In addition to commingled funds, real estate investors can opt to have an investment manager segregate property and administer it solely on the investor’s behalf; these are known as separate accounts. Forty percent of institutional investors committing to private real estate worldwide have committed to separate accounts, or will consider them. These investors are fairly evenly dispersed by region, with over 43% of North America and 31% of Europe-based LPs having committed to or willing to consider separate accounts. Among those that invest in or consider separate accounts worldwide, 82% have expressed a preference for North America-based real estate, 66% for Europe-based real estate, and 48% for globally diversified real estate.

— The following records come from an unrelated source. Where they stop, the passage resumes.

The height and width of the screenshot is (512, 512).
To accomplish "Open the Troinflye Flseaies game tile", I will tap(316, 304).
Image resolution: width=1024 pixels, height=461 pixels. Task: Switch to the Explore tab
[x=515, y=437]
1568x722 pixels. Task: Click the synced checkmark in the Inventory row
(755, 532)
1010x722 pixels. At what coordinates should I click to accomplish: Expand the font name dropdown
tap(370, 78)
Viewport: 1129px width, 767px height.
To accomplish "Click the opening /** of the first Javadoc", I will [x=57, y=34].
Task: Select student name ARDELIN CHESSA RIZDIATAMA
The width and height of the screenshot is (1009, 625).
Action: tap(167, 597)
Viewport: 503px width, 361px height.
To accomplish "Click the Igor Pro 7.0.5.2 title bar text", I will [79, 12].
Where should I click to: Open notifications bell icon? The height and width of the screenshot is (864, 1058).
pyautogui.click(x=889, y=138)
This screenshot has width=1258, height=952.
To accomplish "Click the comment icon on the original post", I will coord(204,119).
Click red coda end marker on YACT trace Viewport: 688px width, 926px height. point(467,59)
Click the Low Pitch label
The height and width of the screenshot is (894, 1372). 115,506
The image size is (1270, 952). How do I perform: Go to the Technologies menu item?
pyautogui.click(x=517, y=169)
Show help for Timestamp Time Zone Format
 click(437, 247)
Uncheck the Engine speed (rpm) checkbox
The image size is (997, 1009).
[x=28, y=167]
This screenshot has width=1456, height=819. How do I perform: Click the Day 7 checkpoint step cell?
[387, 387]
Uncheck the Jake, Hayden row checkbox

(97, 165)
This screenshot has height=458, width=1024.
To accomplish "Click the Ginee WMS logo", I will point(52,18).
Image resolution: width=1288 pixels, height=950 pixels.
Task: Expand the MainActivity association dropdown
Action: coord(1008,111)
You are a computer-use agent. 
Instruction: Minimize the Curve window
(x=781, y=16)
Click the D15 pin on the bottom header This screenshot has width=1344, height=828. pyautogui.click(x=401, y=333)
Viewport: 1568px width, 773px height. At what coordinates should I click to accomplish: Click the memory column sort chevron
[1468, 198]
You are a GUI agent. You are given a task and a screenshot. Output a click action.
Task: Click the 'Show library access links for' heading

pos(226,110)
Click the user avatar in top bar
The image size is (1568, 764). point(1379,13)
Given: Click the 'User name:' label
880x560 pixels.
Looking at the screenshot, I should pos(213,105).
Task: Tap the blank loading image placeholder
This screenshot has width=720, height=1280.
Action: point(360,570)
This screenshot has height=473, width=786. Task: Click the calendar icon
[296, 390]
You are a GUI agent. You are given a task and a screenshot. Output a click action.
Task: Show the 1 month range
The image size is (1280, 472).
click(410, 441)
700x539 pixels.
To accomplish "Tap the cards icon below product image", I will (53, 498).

Although separate account structures are fairly evenly dispersed by region, they vary widely by investor type. Over 46% of public pension funds investing in private real estate already commit to separate accounts or will consider them. Asset managers and private pensions also consider these structures, with 66% and 38% respectively committed to or considering separate accounts. Other, typically smaller, investor types are far less prone to invest in separate accounts, including endowments (25%), and foundations (20%).
Generally speaking, smaller investors are unlikely to have the resources required to make a real estate separate account worthwhile. Sixty-six percent of private real estate LPs with more than $10bn in AUM actively invest in, or will consider, real estate separate accounts. However, only 23% of investors in private real estate funds with less than $1bn in AUM invest in or consider separate accounts. Fund managers require large capital commitments to establish a separate account structure. For instance, Los Angeles County Employees’ Retirement Association (LACERA) recently announced plans to commit $300mn to each of its four separate account managers by the end of Q2 2015. Large investors such as LACERA have also dedicated staff to select and monitor their real estate separate account investments, as these investments often require more investor discretion than commingled funds.
In conclusion, separate accounts remain an attractive alternative to commingled funds for those investors that have the resources to manage them. North America-based LPs are more prone to engage in these structures, and among separate account investors, the majority prefer exposure to North America-based real estate. In terms of investor type, public and private pensions along with asset managers are more likely to consider these investments than other investor types, a trend which is likely to continue looking ahead.